→ **Stored dataset items**:
*** Begin section ***

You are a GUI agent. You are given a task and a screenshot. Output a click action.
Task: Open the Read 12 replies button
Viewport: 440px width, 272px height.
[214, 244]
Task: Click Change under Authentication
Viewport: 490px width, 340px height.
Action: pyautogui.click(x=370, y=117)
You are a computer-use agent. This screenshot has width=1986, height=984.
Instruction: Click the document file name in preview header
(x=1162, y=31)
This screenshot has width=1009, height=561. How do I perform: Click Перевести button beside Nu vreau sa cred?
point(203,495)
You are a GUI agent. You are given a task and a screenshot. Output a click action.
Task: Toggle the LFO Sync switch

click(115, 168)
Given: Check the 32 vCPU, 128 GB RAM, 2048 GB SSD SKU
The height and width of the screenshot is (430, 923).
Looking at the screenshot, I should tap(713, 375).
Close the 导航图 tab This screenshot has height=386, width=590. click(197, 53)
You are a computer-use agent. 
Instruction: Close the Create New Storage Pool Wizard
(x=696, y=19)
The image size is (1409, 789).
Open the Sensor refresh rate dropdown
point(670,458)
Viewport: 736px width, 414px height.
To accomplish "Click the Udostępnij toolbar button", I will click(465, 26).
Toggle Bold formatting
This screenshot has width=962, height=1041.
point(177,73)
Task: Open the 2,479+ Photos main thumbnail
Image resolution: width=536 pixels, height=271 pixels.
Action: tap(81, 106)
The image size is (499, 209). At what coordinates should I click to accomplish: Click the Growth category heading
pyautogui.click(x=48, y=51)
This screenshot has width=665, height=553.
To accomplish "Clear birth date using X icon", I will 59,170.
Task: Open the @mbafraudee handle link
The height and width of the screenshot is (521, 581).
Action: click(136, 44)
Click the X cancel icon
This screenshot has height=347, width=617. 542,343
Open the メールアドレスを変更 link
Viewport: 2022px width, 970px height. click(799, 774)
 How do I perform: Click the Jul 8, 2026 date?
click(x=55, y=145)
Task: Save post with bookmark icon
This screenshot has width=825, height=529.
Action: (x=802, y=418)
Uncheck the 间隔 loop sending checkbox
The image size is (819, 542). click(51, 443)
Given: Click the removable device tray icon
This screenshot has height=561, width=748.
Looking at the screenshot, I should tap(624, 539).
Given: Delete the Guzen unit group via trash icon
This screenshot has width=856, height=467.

*** End section ***

→ **EXERCISE INSTRUCTIONS**:
Would you retype the records above without changing a word?

→ **OUTPUT OF THE TASK**:
You are a GUI agent. You are given a task and a screenshot. Output a click action.
Task: Open the Read 12 replies button
Viewport: 440px width, 272px height.
[214, 244]
Task: Click Change under Authentication
Viewport: 490px width, 340px height.
Action: pyautogui.click(x=370, y=117)
You are a computer-use agent. This screenshot has width=1986, height=984.
Instruction: Click the document file name in preview header
(x=1162, y=31)
This screenshot has width=1009, height=561. How do I perform: Click Перевести button beside Nu vreau sa cred?
point(203,495)
You are a GUI agent. You are given a task and a screenshot. Output a click action.
Task: Toggle the LFO Sync switch

click(115, 168)
Given: Check the 32 vCPU, 128 GB RAM, 2048 GB SSD SKU
The height and width of the screenshot is (430, 923).
Looking at the screenshot, I should tap(713, 375).
Close the 导航图 tab This screenshot has height=386, width=590. click(197, 53)
You are a computer-use agent. 
Instruction: Close the Create New Storage Pool Wizard
(x=696, y=19)
The image size is (1409, 789).
Open the Sensor refresh rate dropdown
point(670,458)
Viewport: 736px width, 414px height.
To accomplish "Click the Udostępnij toolbar button", I will click(465, 26).
Toggle Bold formatting
This screenshot has width=962, height=1041.
point(177,73)
Task: Open the 2,479+ Photos main thumbnail
Image resolution: width=536 pixels, height=271 pixels.
Action: tap(81, 106)
The image size is (499, 209). At what coordinates should I click to accomplish: Click the Growth category heading
pyautogui.click(x=48, y=51)
This screenshot has width=665, height=553.
To accomplish "Clear birth date using X icon", I will 59,170.
Task: Open the @mbafraudee handle link
The height and width of the screenshot is (521, 581).
Action: click(136, 44)
Click the X cancel icon
This screenshot has height=347, width=617. 542,343
Open the メールアドレスを変更 link
Viewport: 2022px width, 970px height. click(799, 774)
 How do I perform: Click the Jul 8, 2026 date?
click(x=55, y=145)
Task: Save post with bookmark icon
This screenshot has width=825, height=529.
Action: (x=802, y=418)
Uncheck the 间隔 loop sending checkbox
The image size is (819, 542). click(51, 443)
Given: Click the removable device tray icon
This screenshot has height=561, width=748.
Looking at the screenshot, I should tap(624, 539).
Given: Delete the Guzen unit group via trash icon
This screenshot has width=856, height=467.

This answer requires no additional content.